Whatever the ultimate cost, a sizable chunk will be providing lifetime health care for veterans. Salon's Mark Benjamin explains the Stiglitz study:

"The study considers a number of hidden costs, including the price tag of caring for the 20 percent of wounded soldiers returning from Iraq with 'major head or spinal injury,' plus amputees and soldiers with 'blindness, deafness, partial vision and hearing impairment, nerve damage and burns.' The study figures that 3,213 soldiers who have suffered head or brain injuries in Iraq, for example, will need lifetime care that could total from $600,000 to $5 million per soldier.

"The study also includes scenarios where some veterans will need care for 20 or 40 years. It also estimates, based on trends from the Persian Gulf War, that additional veterans will later need disability checks from the Department of Veterans Affairs to compensate them for a wide range of service-related health problems, at a price tag of at least $2.3 billion per year, for decades."

Meanwhile, the Bush Administration continues to consider the Department of Veterans Affairs something of a budgetary afterthought. In April 2005, Congress infused the agency with an emergency $1.5 billion because VA needs had been drastically underestimated. Even with the additional funds, veterans groups indicate that VAs throughout the nation are weathering staffing shortages and overwhelmed resources.

And in a vile bit of cost-cutting, the Administration is currently reviewing the benefits of some 72,000 veterans who have been deemed totally disabled and unemployable as a result of PTSD.

To some extent, the debate over the Iraq War is now largely sophistry. Even though plenty of people on both sides of the issue (including your humble blogger) like to make nasty little digs at the other side, the argument over Iraq is pretty much moot, folks. Right or wrong, we're there, and there really isn't much of an option to leave that devastated country until we can do so with a modicum of moral responsibility. In other words, preserving life needs to be priority No. 1.

As an opponent of the war (although I have to admit, much to my chagrin, that I had begun supportive of it), I will concede that I have spoken with several families whose loved ones died in Iraq, and who were grateful for private meetings with the president. In those sessions, they told me, Bush was tearful and genuine -- and it meant a lot to those who were enduring such loss.

Consoling words are nice, but they do not repair lives.

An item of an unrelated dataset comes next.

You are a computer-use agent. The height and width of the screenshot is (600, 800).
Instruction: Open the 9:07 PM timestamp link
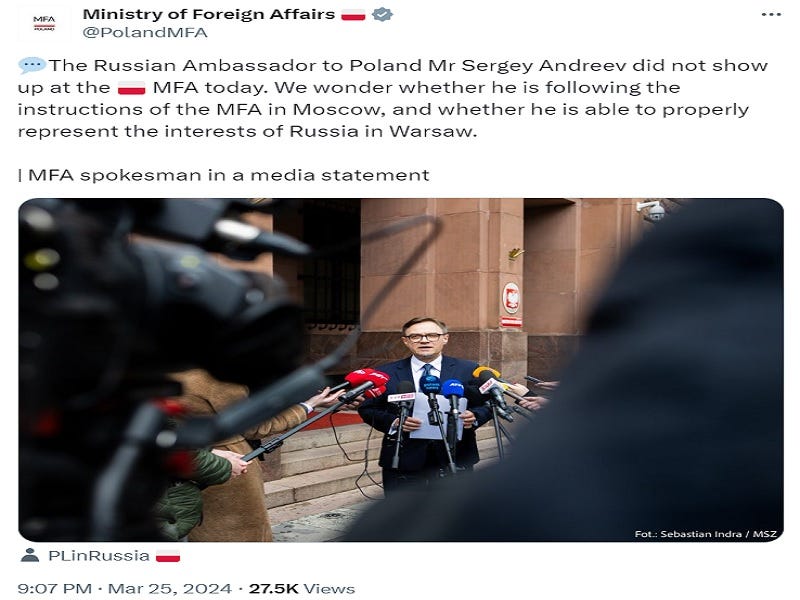point(55,589)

It is absolutely critical that the Bush Administration -- and successive administrations, for that matter -- meet their obligation to our nation's veterans.

2 Comments:

At 8:14 AM, Blogger Emily said...

Emerging from lurkdom to say that I suspect those PTSD numbers are even higher than that, given that many veterans don't admit to the symptoms, or don't get tracked properly once discharged for other medical reasons.

 
At 7:39 PM, Anonymous Anonymous said...

Chase, you're right, the death toll only gives a small part of the story. So many maimed for life and crippled both physically and mentally. Therefore, it makes sense that the Bush response to the rising toll is to ask for drastic cuts to the VA budget. Dubya promised to cut the deficit in half, and it's going to be on the backs of those who gave their all. We treat our soldiers miserably, and our veterans even worse.